Aux 21e Rendez-vous de l’Histoire de Blois, on aime bien les grands écarts. À grandes enjambées, si on s’y prend bien, on peut passer dans la même journée de l’art du paléolithique de Lascaux, Chauvet ou Niaux en s’interrogeant sur cet art pariétal comme un art de cour ou pas (avec le paléontologue Emmanuel Guy) ; jusqu’à la fabrique éventuelle des icônes modernes par l’intermédiaire de la photo de presse, avec le photojournaliste Laurent Van Der Stockt du Monde, qui photographia notamment la bataille de Mossoul (Irak).

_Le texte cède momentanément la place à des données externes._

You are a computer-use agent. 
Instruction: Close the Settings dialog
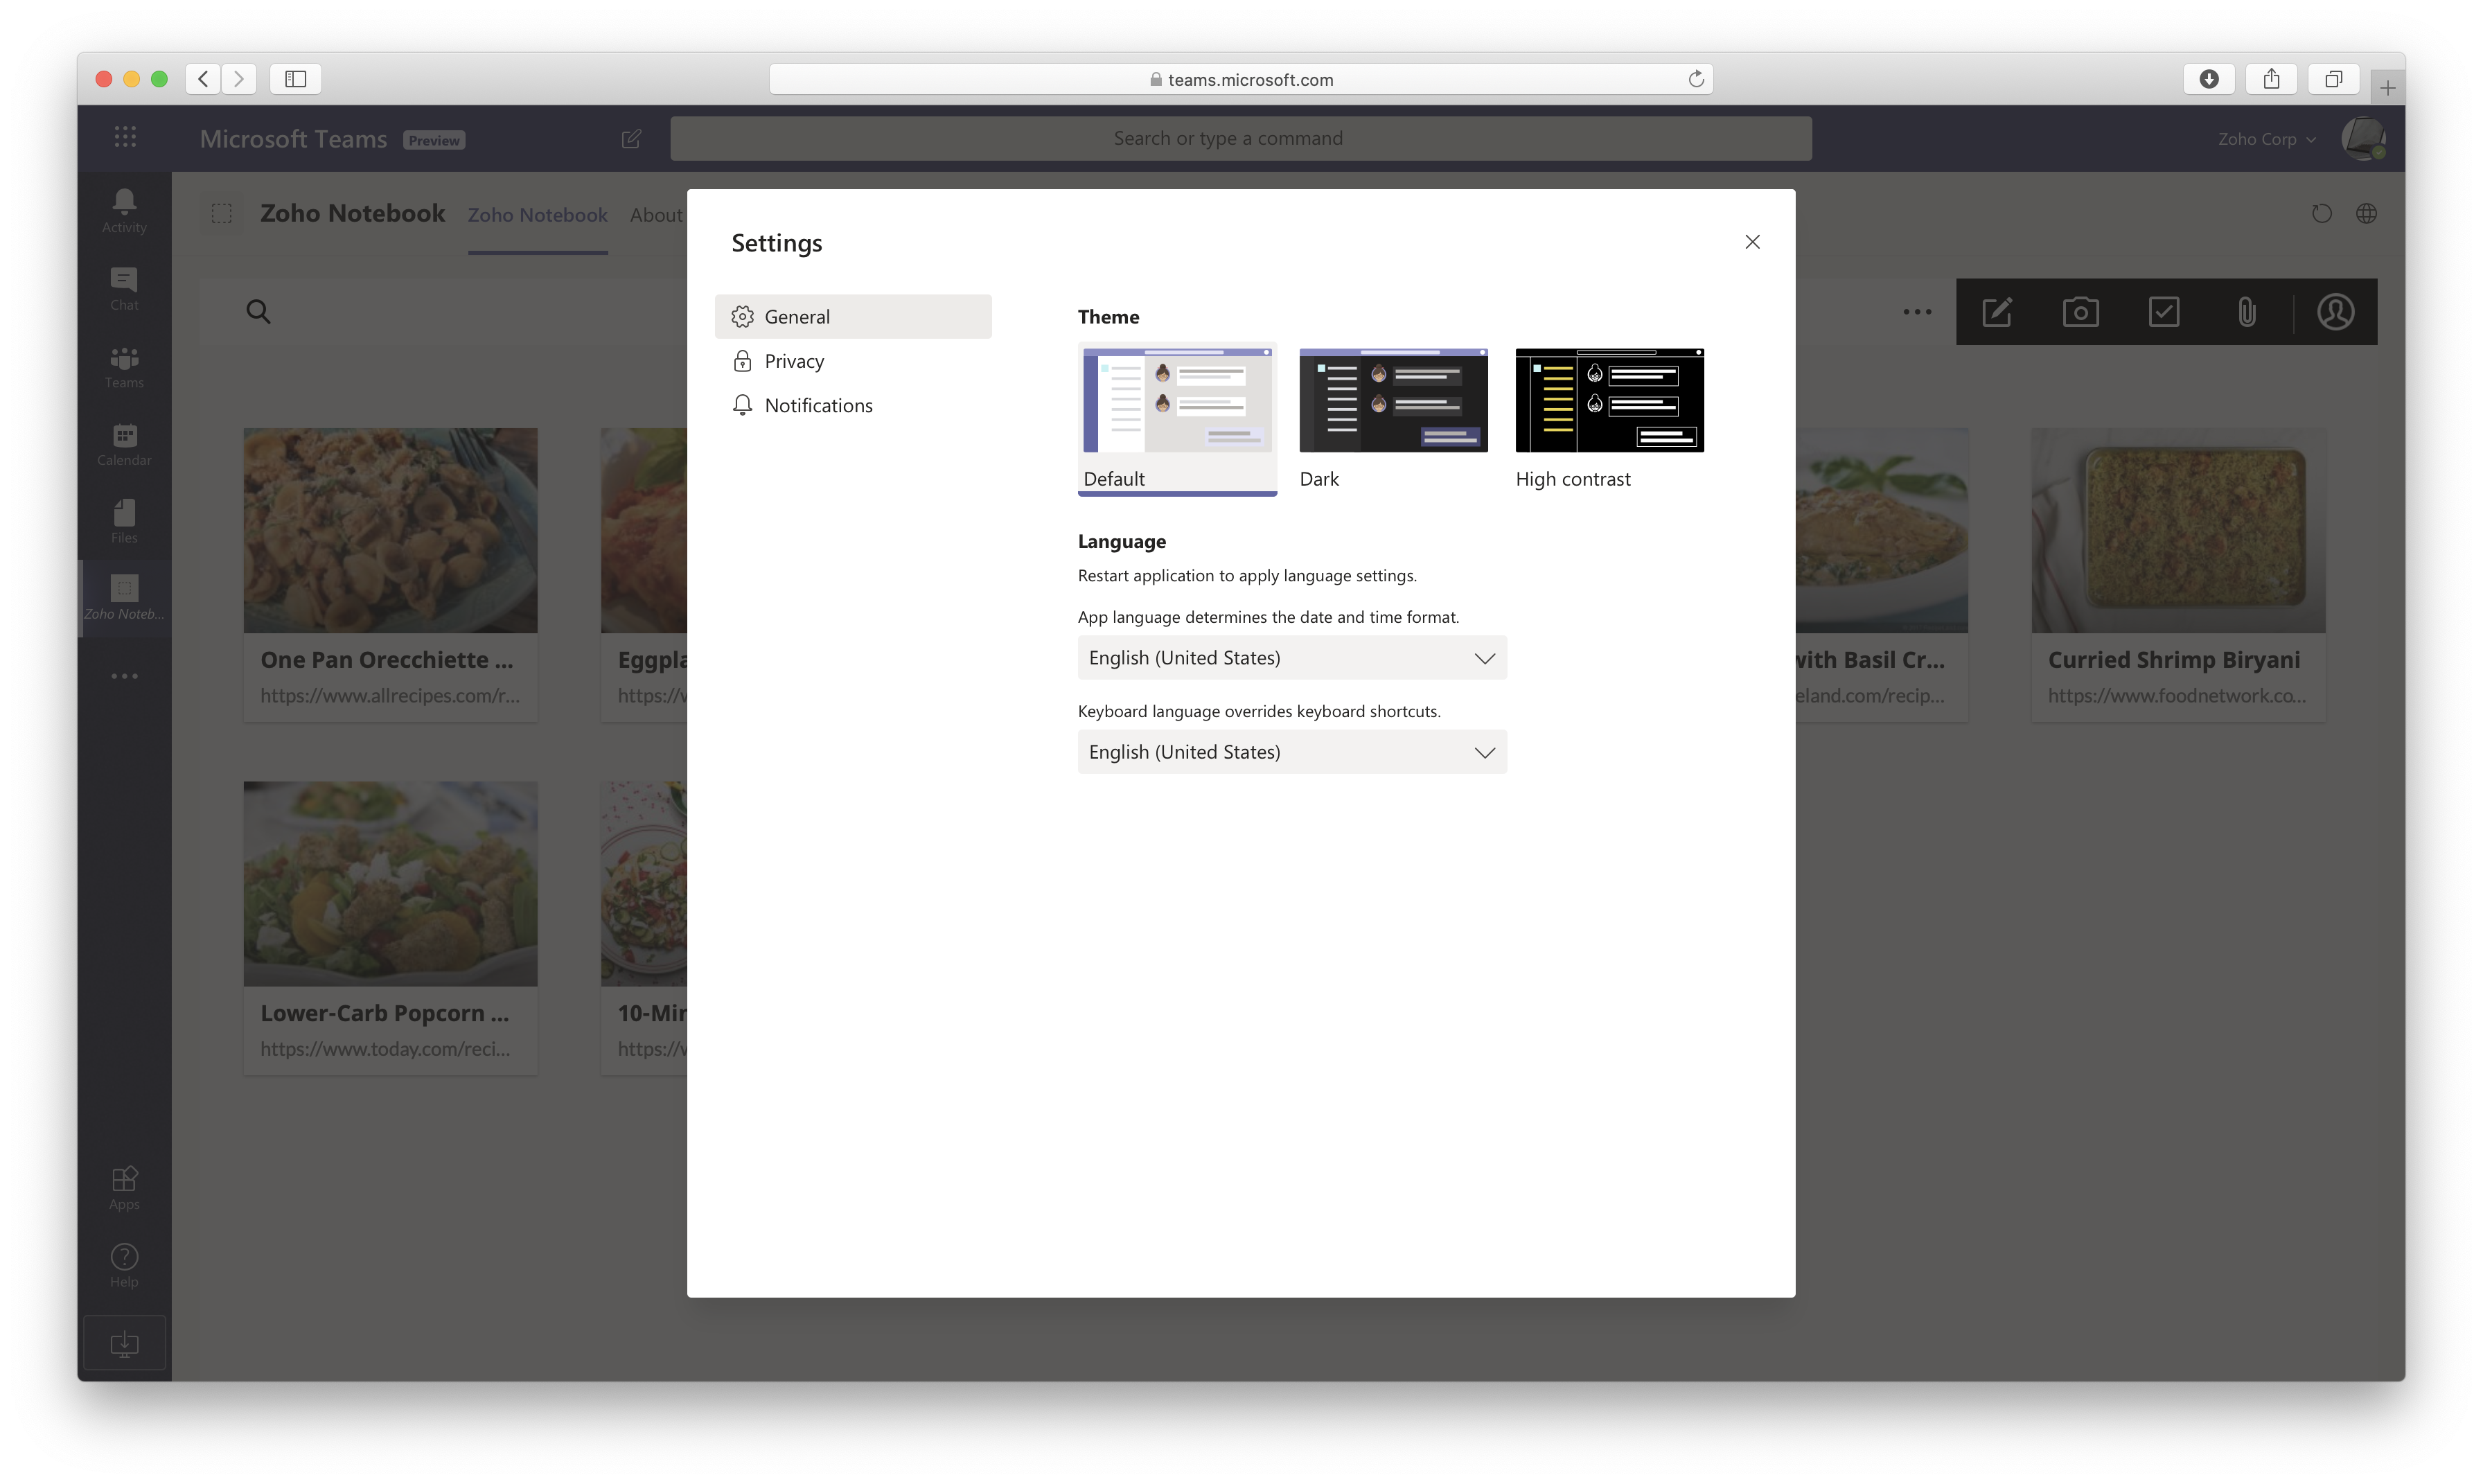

Laurent Van Der Stockt (à g.) photographe au Monde, et Marie Smulla, directrice éditoriale photo au Monde.
Entre temps, il aura été possible de faire quelques détours par le quattrocento italien (conférence “L’image et son lieu” dans la salle des états généraux du château royal au plafond orné de 6.000 fleurs de lys…) en se demandant si les pouvoirs de l’image ne s’exerceraient pas qu’en des lieux : églises, maisons, palais, places publiques ou musées. En effet l’image “honore le lieu, les gens”. “De quels moyens disposent-elles pour exercer cette fonction ?”, “comment mesurer ses effets ?”, bref : “c’est l’image qui fait le lieu”.
Oui mais voilà : ” Il y a de plus en plus de gens qui prennent des photos, mais de moins en moins de photographes” s’est-on interrogé autour du photojournaliste Laurent Van Der Stockt du Monde, “quand une photo est prise quelque part dans le monde, en 10 secondes toutes les rédactions ont la même image”. Forcément cela interroge et bouscule les modes de fonctionnements des journalistes, des photojournalistes, et des directeurs éditoriaux qui doivent très vite sélectionner laquelle montrera quelque chose, racontera une histoire, par sa qualité, sa force intrinsèque, sa portée la plus large possible. Comme ce fut le cas, au Monde pour la Une du 4 septembre 2015. Cette photo que le monde entier a vue, publiée la veille dans The Guardian, a ému au delà de l’imaginable, jusqu’à interpeller des chefs d’État sur l’air du “combien de temps allons-nous encore devoir supporter ça ?”. Et puis… ça n’a finalement rien changé, ou quasiment rien. “Ce qui prouve qu’une image ne change pas le monde” déplore Nicolas Gimenez, rédacteur en chef au Monde, qui a pris la responsabilité finale de publier en Une cette photo de Nilufer Demir.
Les chasseurs-cueilleurs, pas si égalitaires que ça ?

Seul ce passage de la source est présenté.